Designers did cut energy consumption in a variety of ways, but the nature of a retail store is completely different than a house where only a few people live. The whole point is to get people in and out of the building to shop, not button the building up tightly to reduce heating and cooling demands. Doors are opened and closed many times a day.
Meyers says the building has typical block and brick walls and an insulated metal deck roof. Although air sealing and insulation levels are relatively modest, the project makes up for it with its oversized renewable energy package. The rated 225 kW capacity of the PV panels is 20 times as much as a typical net-zero energy house.
Suppliers for the project include Trane, Cree lighting, Acuity Lighting, CalStar Products, Cooper Lighting, Geothermal International, and SoCore Energy. Energy modeling was done by Cyclone Energy Group of Chicago and the Energy Center of Wisconsin.

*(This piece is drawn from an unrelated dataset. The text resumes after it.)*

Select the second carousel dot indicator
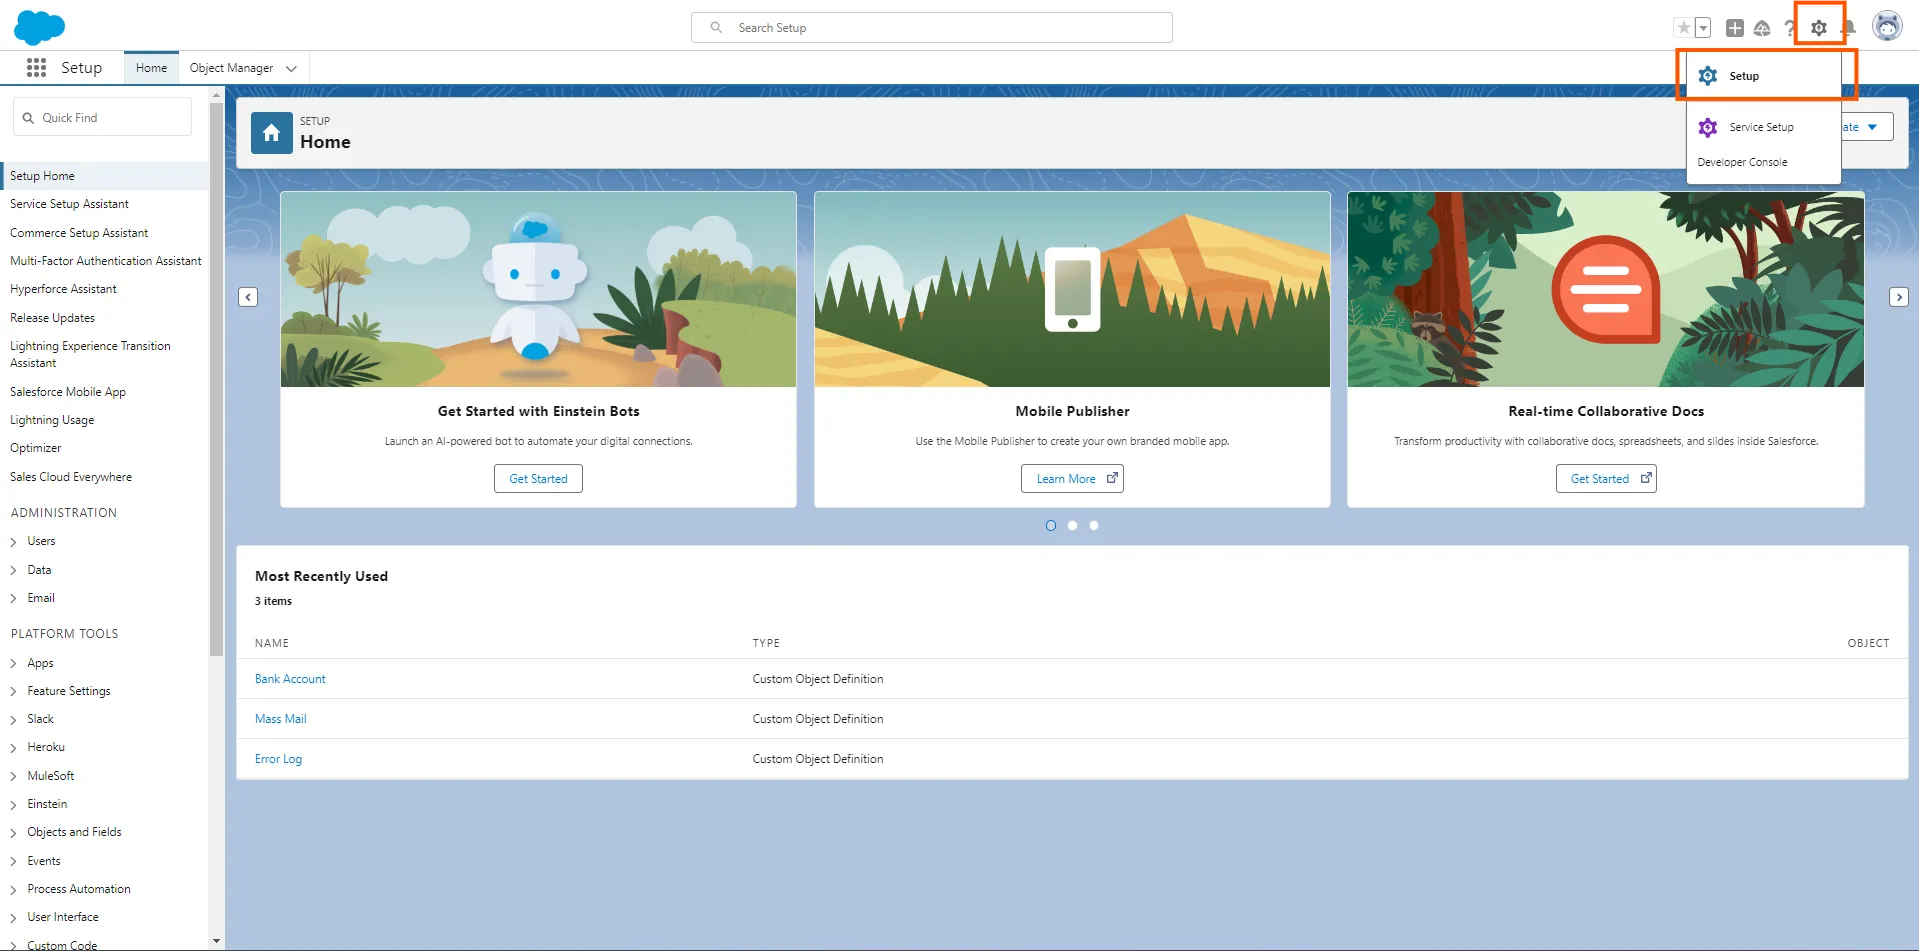The width and height of the screenshot is (1919, 951). (x=1072, y=526)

In addition to shooting for net-zero performance, Walgreens wants the building to win LEED’s top tier platinum rating and will enter it in the International Living Future Institute’s Living Building Challenge. The company also is partnered with the U.S. Department of Energy’s Better Buildings Challenge and committed to cut energy consumption by 20% by 2020.
The net-zero project is far from Walgreens’ first foray into energy efficient design. The company says 150 of its stores have solar power, two have been LEED-gold certified, and 400 have charging stations for electric vehicles.
“We want, as a company, to help people get, stay and live well,” Meyers says, “and part of living well is minimizing our impact on the environment, and so we have an opportunity with having 8,000 locations to have an impact. It’s important to us.”